A naked single for example.

Picks a cell in a sector

Checks to see if cell is a peer to all but one number.

That missing number is a naked single.

In other words a

hidden looks at off data for a sector

and a naked looks at on data for a sector

From a programmers stand point.

Rn Cn Bn RC space is defined in Denis book,

I personally have expanded this further for my own solver but that’s a comment to answer later.

Cheers strmckr

Hi strmckr! It’s great to hear from you.

Generation and maintenance of all candidates and three extra spaces, is smart solver coding, but it’s dumb human solving. Sysudoku makes that obvious.
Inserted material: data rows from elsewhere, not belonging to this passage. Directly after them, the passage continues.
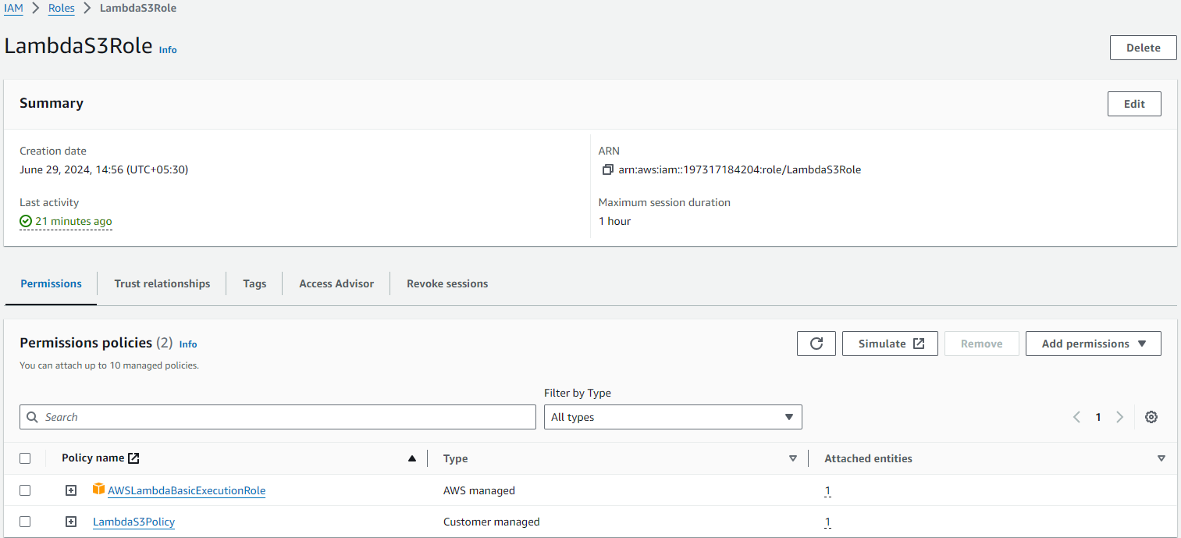
Task: Check the LambdaS3Policy row
Action: click(25, 521)
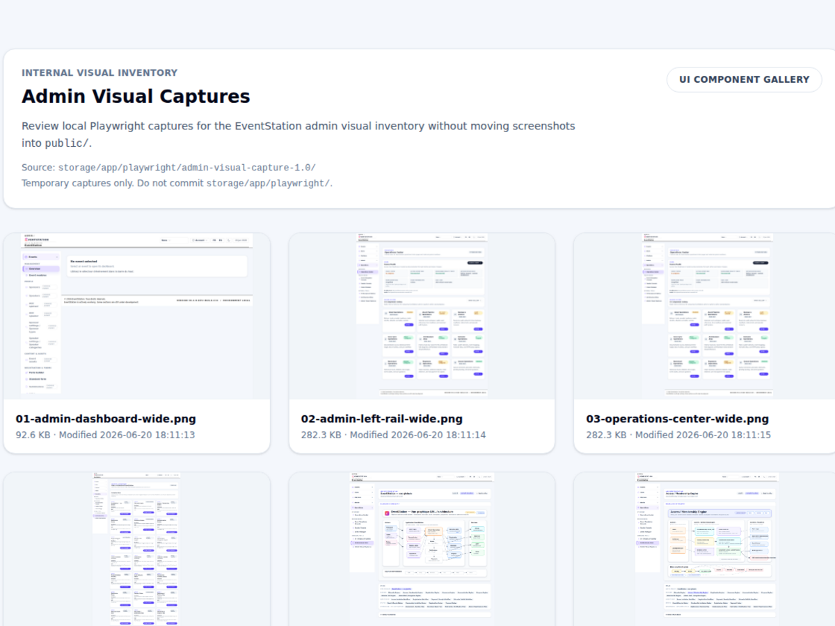
Task: Click the Modified 2026-06-20 18:11:15 metadata text
Action: (703, 435)
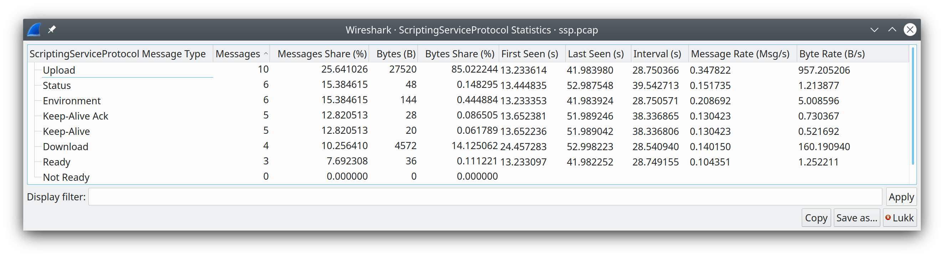Viewport: 944px width, 258px height.
Task: Click the Copy button
Action: 816,218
Denis claims hidden logic is his own invention. You could join me in disputing that.

Be well, Sudent

Cell Pencil marks are derived from

Rn+Cn+Bn space

There isn’t any extra space to maintained in this data setup. Pencil marks are an illusion to perception as they are a summation for the three constraints of the puzzle.

Rn stores each potential digit saving Column intersections for The given row

Cn stores each potential digit saving Row intersections on the given Colum

Bn stores each potential digit saving (cell number) in the given box.
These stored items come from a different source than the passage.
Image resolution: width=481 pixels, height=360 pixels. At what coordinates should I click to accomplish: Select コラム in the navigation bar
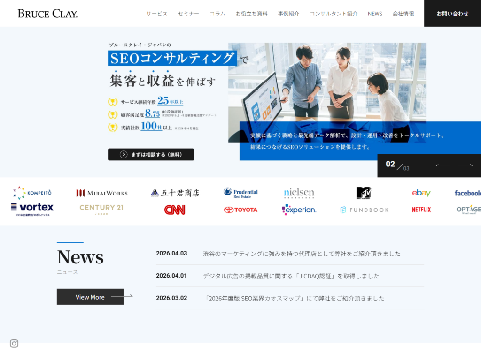tap(217, 14)
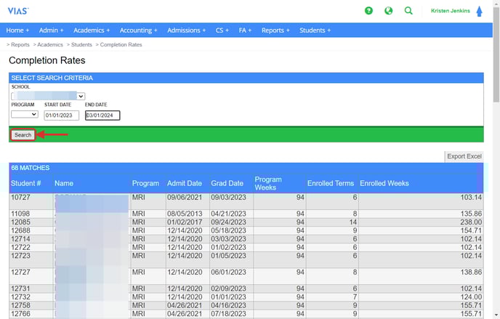Screen dimensions: 500x319
Task: Click the Export Excel button
Action: [x=464, y=156]
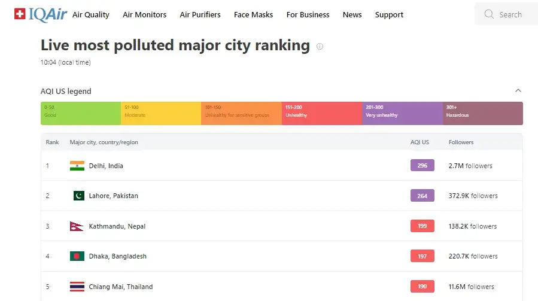
Task: Click the IQAir logo
Action: tap(39, 14)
Hopefully that gives you some insight to how it works as a manual solver (which is what I use as a manual solver and a coder to evaluate single digit space on a given constraint ei row, box, col with out needing all pencil marks written out) sure coded resources makes this process alot easier but what’s the fun in that!

Strmckr, you’re looking at the puzzle as a mass of organized data, and calling it manual solving.

RC,Rn, Cn, Bn space was stumbled apon by a manual solver on the enjoysudoko forum way back in early 2004 if memory servers me correctly.

Basics mechanics for solving strategy was developed off those new insights and coders adapted the technique to improve run times.

It also allows subsets Ext extensions in quicker time manually when you start dealing with one of these four spaces.

As far as I’m aware Denise never claimed he discovered basic mechanics

But dose claim his method is human based on increasing complexities as a guide.

Which resulted, in an endless forum debate that I did post on as well stating it needed to branch and bound approach showing all valid ways a puzzle could be solved and rate each according and give a min, max and average solving rating.

Thanks for the historical context.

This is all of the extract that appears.